■ Exercise goal: Return every line of the records below unchanged, leaving out the pictures.

■ Supplied records:
------------
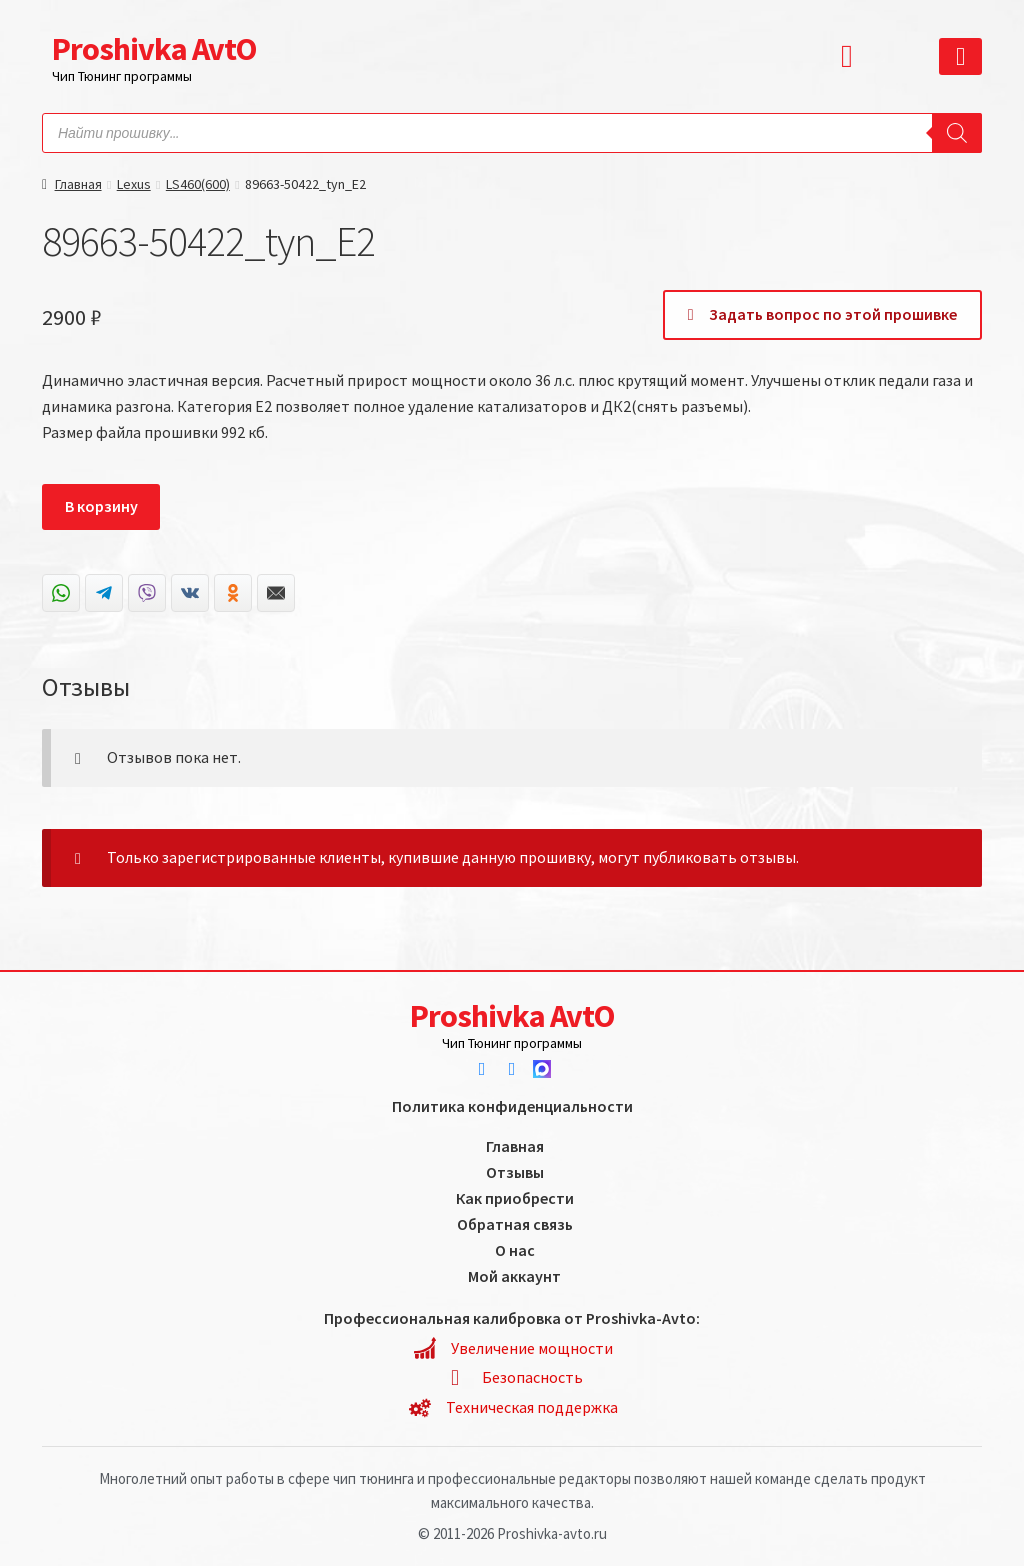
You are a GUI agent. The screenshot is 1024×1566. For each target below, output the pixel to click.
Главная (78, 184)
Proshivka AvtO (154, 49)
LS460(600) (198, 184)
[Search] (957, 133)
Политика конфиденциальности (512, 1106)
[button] (852, 56)
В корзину (101, 506)
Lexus (134, 184)
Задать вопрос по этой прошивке (823, 314)
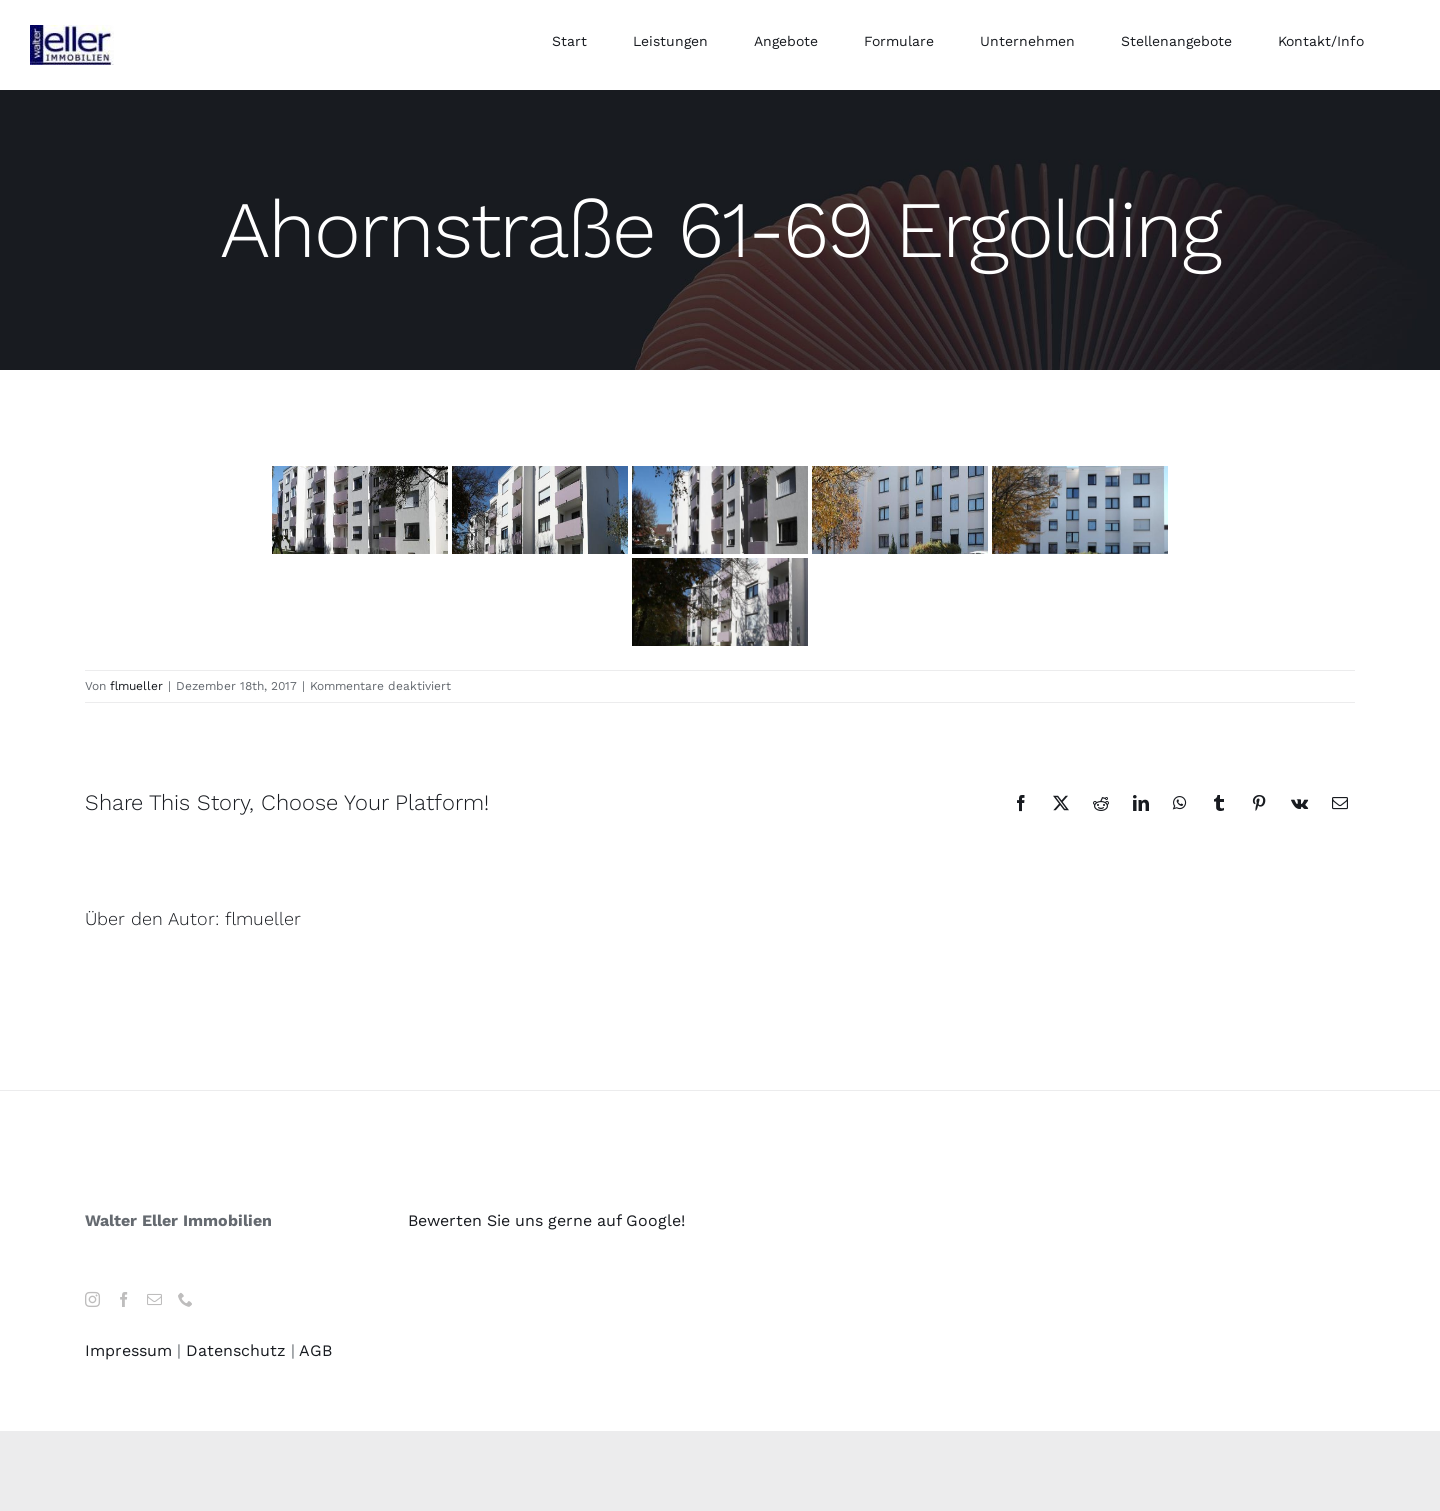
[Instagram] (92, 1299)
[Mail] (154, 1299)
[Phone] (185, 1299)
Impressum (128, 1350)
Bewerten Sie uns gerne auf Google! (546, 1220)
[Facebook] (123, 1299)
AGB (315, 1350)
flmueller (136, 686)
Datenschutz (236, 1350)
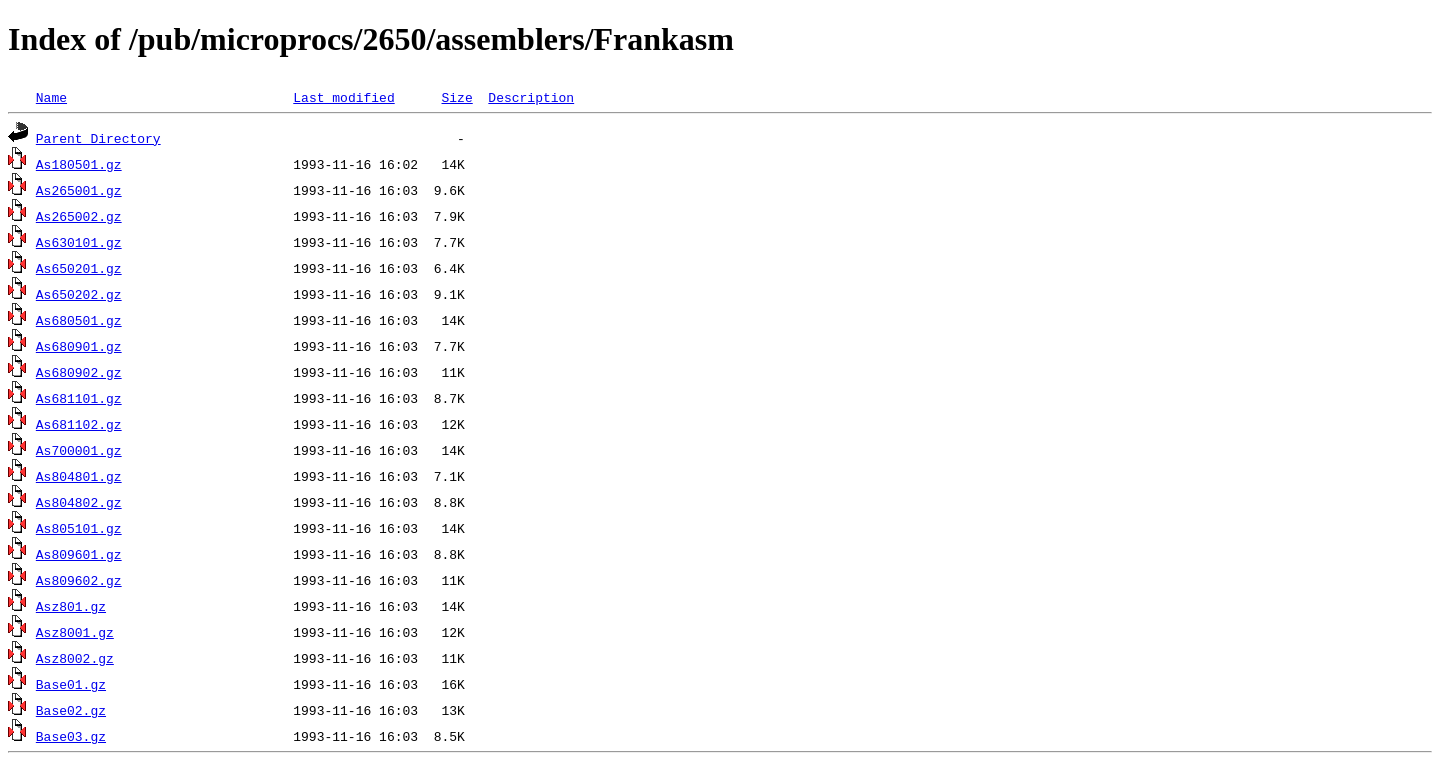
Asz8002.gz (75, 658)
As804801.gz (79, 476)
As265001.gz (79, 190)
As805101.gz (79, 528)
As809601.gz (79, 554)
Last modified (343, 97)
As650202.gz (79, 294)
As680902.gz (79, 372)
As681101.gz (79, 398)
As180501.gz (79, 164)
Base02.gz (71, 710)
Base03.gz (71, 736)
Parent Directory (98, 138)
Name (51, 97)
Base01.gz (71, 684)
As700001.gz (79, 450)
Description (531, 97)
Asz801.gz (71, 606)
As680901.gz (79, 346)
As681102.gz (79, 424)
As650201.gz (79, 268)
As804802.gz (79, 502)
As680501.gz (79, 320)
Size (456, 97)
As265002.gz (79, 216)
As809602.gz (79, 580)
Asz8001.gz (75, 632)
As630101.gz (79, 242)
------------
■ Finished task:
You are a GUI agent. The screenshot is 1024×1566. For each target below, output the pixel to click.
Главная (78, 184)
Proshivka AvtO (154, 49)
LS460(600) (198, 184)
[Search] (957, 133)
Политика конфиденциальности (512, 1106)
[button] (852, 56)
В корзину (101, 506)
Lexus (134, 184)
Задать вопрос по этой прошивке (823, 314)
[Instagram] (92, 1299)
[Mail] (154, 1299)
[Phone] (185, 1299)
Impressum (128, 1350)
Bewerten Sie uns gerne auf Google! (546, 1220)
[Facebook] (123, 1299)
AGB (315, 1350)
flmueller (136, 686)
Datenschutz (236, 1350)
Asz8002.gz (75, 658)
As804801.gz (79, 476)
As265001.gz (79, 190)
As805101.gz (79, 528)
As809601.gz (79, 554)
Last modified (343, 97)
As650202.gz (79, 294)
As680902.gz (79, 372)
As681101.gz (79, 398)
As180501.gz (79, 164)
Base02.gz (71, 710)
Base03.gz (71, 736)
Parent Directory (98, 138)
Name (51, 97)
Base01.gz (71, 684)
As700001.gz (79, 450)
Description (531, 97)
Asz801.gz (71, 606)
As680901.gz (79, 346)
As681102.gz (79, 424)
As650201.gz (79, 268)
As804802.gz (79, 502)
As680501.gz (79, 320)
Size (456, 97)
As265002.gz (79, 216)
As809602.gz (79, 580)
Asz8001.gz (75, 632)
As630101.gz (79, 242)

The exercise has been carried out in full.